Hyper-V Replica on a Failover Cluster
You can also use Hyper-V Replica on a Server 2012 failover cluster. To add a failover cluster, you must create the Replica Broker Role in Failover Management. Doing so will create a group in the cluster, to which you provide a Client Access Point (CAP) that includes the name you would connect to. This capability gives you the extra benefit of high availability for the replica or the primary site.
When running Hyper-V Replica on a failover cluster, you won’t be able to make any changes in the Hyper-V Manager console. When you go into Hyper-V Manager, Hyper-V Settings, and Enable Replication, everything will be grayed out. At the bottom of the window will be the message This server is part of a failover cluster. Use the Failover Cluster Manager to change replication settings. When running on a failover cluster, any Replica Configuration settings is only needed on only one of the cluster nodes. Because it’s a clustered resource, it will have all the changes replicated to the other nodes.
The last thing I wanted to bring up deals with the network that the VMs reside on. You need to consider the IP address scheme on the networks of the primary and replica sites/servers. For example, suppose your primary Replica Server has an IP address scheme of 1.x and your secondary replica server has the IP address scheme of 192.168.x. If you use DHCP on the networks and the VM uses DHCP, it will get an address from the DHCP server when it comes up. This is the recommended setting for when Hyper-V Replica servers reside on different networks. If you use static IP addresses, you should set up multiple IP addresses for the VM (one for each network it will be a part of). If you bring up the properties of the VM, there is a new option under Network Adapter called Failover TCP/IP, as Figure 7 shows.
Figure 7: Failover TCP/IP
This is necessary for the VM to communicate with the network it will be on. In the example above, if you have a VM with the IP address of 220.127.116.11 (running on the primary replica server) and it’s going to run the secondary replica server that uses 192.168.1.1, it won’t communicate properly on the network. It will have a different gateway, DNS server, and so on, that it might not be able to communicate with. This can also prevent clients from being able to communicate with the VM.

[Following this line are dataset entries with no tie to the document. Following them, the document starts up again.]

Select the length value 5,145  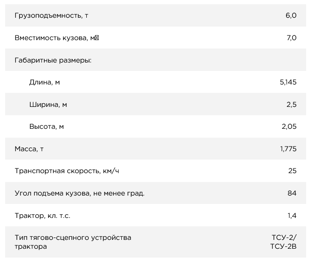point(288,82)
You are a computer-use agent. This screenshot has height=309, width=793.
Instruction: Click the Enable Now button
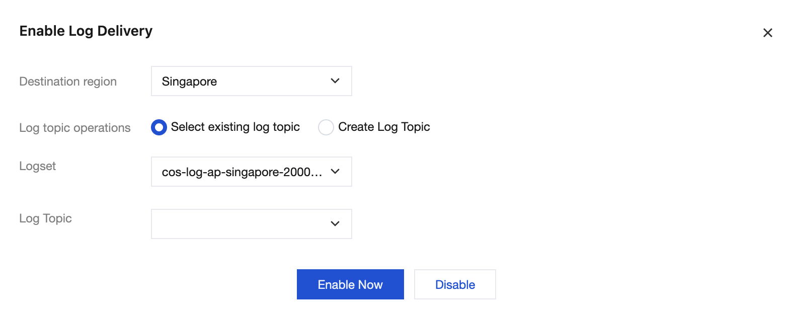[350, 284]
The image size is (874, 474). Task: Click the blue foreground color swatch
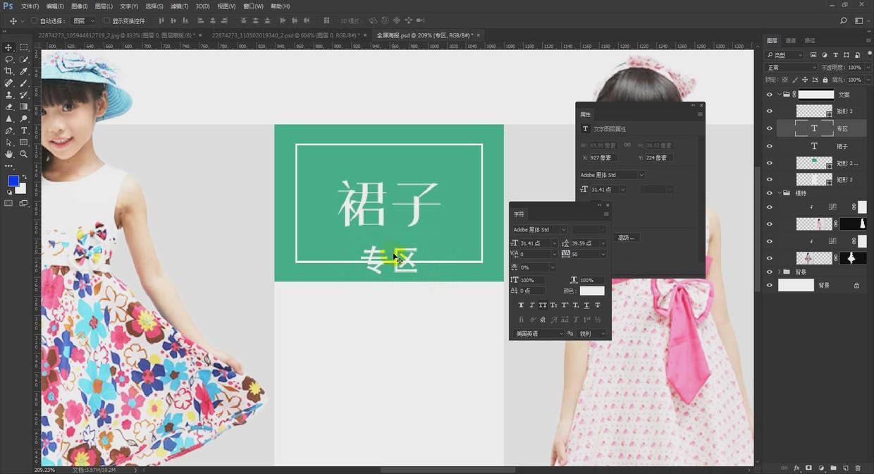pyautogui.click(x=13, y=181)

These VM Failover TCP/IP settings are the settings you would want to set for the replica server/site. The same Integration Services need to be running on both the primary and replica server in order to have the Failover TCP/IP settings give the proper IP Address to the virtual machine based on the server it is currently running on. When the VM is on the primary site, it will have the normal IP address you’ve set. If it moves to the replica site and starts, it will use the address information that is set under Failover TCP/IP.